Ordering work: a skill and culture gap
You can't get to the destination if you don't think about the journey
There are virtually infinite options on how to split up all but the most trivial pieces of software engineering work, but rarely is emphasis placed on the skill of making that choice. But this choice is extremely important: the order in which work is done affects how frequently feedback is received (even from just running the code yourself) and so can seriously affect how successful projects are in the long term.
Emphasis is all too frequently put on the final properties of systems, as if components are made all at once in a single step. Even skipping over any iterative versus waterfall debate, a person can only do a single thing at once (or write one prompt at once 😜): you still have to decide to write one line of code first, another line of code second, and so on. As a parallel imagine if in other professions the order in which to do work was not a primary consideration: that would be madness.

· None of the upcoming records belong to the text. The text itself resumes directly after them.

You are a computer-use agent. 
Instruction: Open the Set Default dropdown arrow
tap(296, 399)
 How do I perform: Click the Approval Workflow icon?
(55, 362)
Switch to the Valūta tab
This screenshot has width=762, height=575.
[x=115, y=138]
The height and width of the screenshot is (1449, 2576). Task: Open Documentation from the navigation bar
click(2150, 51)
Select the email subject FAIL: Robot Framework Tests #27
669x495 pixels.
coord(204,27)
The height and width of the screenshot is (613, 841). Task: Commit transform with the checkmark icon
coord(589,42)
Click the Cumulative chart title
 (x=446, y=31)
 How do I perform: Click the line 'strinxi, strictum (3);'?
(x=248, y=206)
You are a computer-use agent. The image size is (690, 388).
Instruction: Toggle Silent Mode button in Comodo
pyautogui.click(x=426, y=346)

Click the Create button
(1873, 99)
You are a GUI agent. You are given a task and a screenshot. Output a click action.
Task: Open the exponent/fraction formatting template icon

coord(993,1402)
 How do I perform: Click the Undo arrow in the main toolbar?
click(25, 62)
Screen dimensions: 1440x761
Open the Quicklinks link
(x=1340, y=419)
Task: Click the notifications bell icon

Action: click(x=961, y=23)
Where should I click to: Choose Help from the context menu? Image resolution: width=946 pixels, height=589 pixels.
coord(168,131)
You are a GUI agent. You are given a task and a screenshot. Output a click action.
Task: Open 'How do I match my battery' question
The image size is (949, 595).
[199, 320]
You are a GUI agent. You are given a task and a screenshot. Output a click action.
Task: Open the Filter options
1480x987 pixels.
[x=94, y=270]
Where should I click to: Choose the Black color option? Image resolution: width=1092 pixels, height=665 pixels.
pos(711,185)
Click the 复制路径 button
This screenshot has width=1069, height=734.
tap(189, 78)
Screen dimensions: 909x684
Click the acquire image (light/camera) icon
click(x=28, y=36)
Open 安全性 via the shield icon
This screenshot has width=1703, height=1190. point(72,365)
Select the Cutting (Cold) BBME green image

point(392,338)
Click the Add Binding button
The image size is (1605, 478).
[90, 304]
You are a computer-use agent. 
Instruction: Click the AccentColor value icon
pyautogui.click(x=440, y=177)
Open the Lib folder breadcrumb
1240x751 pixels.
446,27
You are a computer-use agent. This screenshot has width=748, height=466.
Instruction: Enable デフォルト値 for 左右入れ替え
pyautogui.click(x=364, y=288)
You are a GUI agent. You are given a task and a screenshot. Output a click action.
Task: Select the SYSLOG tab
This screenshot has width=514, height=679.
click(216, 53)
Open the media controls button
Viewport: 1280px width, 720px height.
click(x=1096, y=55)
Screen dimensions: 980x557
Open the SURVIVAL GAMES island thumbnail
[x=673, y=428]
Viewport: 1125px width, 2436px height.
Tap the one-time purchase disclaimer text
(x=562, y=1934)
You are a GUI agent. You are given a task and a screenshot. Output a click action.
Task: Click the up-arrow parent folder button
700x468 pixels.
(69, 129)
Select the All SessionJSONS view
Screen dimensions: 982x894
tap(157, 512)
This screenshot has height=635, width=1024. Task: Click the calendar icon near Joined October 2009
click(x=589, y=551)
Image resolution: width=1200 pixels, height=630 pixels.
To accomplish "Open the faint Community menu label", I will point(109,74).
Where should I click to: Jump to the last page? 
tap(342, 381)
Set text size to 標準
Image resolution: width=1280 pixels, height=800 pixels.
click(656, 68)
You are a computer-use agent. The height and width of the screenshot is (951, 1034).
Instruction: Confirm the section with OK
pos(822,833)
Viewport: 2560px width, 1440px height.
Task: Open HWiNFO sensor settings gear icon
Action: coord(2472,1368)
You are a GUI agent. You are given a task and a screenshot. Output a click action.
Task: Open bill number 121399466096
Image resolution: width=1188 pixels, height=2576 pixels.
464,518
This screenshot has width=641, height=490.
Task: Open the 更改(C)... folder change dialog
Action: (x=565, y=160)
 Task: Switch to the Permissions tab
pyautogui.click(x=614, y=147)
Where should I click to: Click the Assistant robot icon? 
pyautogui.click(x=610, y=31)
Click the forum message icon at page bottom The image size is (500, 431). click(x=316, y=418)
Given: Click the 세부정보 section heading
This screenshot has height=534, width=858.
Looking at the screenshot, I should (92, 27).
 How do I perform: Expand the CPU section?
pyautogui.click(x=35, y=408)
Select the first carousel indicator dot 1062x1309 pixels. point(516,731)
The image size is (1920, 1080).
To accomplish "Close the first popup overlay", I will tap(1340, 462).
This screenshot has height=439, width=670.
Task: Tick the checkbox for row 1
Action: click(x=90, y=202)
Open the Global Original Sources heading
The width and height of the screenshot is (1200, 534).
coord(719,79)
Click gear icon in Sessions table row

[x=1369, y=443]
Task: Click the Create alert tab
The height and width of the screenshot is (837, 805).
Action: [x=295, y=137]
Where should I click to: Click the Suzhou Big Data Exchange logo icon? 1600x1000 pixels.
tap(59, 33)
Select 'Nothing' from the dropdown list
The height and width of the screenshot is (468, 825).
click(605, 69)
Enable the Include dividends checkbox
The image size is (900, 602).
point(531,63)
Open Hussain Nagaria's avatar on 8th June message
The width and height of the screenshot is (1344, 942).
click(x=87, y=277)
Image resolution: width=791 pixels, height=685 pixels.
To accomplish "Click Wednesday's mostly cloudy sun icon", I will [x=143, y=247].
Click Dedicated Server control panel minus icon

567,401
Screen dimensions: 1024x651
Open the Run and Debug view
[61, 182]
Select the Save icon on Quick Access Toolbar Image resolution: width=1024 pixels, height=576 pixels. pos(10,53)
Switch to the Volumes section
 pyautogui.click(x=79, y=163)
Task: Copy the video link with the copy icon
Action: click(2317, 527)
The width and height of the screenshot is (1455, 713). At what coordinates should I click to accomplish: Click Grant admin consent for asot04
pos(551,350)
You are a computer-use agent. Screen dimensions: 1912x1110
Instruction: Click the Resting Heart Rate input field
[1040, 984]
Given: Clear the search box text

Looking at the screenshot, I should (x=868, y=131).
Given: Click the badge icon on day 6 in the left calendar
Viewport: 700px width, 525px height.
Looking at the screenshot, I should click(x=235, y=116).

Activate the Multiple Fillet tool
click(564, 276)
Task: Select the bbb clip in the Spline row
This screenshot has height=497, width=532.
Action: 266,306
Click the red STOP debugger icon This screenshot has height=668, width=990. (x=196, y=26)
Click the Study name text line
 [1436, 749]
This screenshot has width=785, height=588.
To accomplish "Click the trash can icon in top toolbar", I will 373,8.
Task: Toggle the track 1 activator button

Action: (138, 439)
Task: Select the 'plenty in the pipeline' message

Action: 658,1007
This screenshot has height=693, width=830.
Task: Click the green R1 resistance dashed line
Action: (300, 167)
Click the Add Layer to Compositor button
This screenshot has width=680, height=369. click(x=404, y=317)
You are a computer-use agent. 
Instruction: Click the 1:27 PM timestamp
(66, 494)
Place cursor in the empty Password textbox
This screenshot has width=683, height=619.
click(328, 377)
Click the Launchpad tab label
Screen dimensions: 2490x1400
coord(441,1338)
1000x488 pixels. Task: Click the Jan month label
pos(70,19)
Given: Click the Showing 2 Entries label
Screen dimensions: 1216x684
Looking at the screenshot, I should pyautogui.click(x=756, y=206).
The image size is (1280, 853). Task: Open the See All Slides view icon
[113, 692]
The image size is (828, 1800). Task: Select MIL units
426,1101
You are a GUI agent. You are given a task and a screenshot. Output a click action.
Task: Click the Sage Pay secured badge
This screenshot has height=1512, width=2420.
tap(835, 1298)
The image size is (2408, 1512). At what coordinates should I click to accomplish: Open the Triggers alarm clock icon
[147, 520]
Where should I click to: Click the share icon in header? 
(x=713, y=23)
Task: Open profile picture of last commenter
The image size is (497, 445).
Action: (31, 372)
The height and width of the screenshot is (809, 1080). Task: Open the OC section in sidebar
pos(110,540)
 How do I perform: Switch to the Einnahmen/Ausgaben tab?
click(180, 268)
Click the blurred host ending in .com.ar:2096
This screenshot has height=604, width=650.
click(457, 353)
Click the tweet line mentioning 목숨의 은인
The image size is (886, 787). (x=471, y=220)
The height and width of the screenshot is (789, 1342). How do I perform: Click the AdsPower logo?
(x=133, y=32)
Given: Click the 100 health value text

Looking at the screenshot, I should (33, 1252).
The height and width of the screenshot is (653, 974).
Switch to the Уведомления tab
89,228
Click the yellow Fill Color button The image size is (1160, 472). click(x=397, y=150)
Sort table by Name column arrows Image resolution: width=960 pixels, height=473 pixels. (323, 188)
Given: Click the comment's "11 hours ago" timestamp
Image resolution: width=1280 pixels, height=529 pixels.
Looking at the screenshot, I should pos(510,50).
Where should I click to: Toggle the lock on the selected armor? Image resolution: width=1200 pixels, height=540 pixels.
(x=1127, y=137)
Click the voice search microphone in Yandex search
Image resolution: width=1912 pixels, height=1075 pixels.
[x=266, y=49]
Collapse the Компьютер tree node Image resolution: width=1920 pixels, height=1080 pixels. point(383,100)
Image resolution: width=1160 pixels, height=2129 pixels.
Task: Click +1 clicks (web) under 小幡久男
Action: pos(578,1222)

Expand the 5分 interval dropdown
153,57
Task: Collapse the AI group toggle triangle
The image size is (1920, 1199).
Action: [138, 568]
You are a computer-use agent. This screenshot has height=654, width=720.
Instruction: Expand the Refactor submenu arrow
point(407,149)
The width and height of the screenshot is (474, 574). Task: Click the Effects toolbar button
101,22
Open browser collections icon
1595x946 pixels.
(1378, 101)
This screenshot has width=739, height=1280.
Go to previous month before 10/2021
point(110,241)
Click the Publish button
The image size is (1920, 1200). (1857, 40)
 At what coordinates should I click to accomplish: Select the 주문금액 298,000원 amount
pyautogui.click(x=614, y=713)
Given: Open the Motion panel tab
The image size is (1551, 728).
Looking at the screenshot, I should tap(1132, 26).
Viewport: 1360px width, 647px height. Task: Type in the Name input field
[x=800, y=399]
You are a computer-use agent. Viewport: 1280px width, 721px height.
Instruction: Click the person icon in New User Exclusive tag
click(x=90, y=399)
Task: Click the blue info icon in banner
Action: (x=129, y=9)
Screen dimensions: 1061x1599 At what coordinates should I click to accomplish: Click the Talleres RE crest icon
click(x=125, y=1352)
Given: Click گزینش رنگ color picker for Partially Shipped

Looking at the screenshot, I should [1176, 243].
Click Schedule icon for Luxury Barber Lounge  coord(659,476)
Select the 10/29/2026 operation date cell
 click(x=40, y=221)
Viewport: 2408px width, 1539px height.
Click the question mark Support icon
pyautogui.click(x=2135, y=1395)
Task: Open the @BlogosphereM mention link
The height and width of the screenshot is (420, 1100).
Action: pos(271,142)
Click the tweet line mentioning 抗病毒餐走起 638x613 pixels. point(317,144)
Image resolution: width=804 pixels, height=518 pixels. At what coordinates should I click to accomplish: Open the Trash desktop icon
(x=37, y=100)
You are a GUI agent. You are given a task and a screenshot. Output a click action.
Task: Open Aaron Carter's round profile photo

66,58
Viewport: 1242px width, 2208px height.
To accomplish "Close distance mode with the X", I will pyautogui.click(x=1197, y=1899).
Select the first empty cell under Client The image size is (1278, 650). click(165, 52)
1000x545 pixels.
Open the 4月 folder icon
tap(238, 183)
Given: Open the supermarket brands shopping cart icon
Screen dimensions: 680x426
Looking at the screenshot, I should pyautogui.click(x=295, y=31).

In terms of what to do about this, my main suspicion is that a cultural shift is needed, and skills will be developed from that. Engineers must be encouraged to internalise that the order of the work they do is of primary consequence, and they must be empowered to continually set that order. I think also others in the organisation must also understand that while designs and plans are in general good, feedback from real use will so often suggest changes, and it's almost always better for such changes to happen early than late (or worse, not at all).
This is one of the several reasons I (with others) have written the "Deliver value daily" manifesto. Our claim (backed up at least from our own experience) is that a focus on small increments of at most day-sized work really helps with making decisions on what to do when.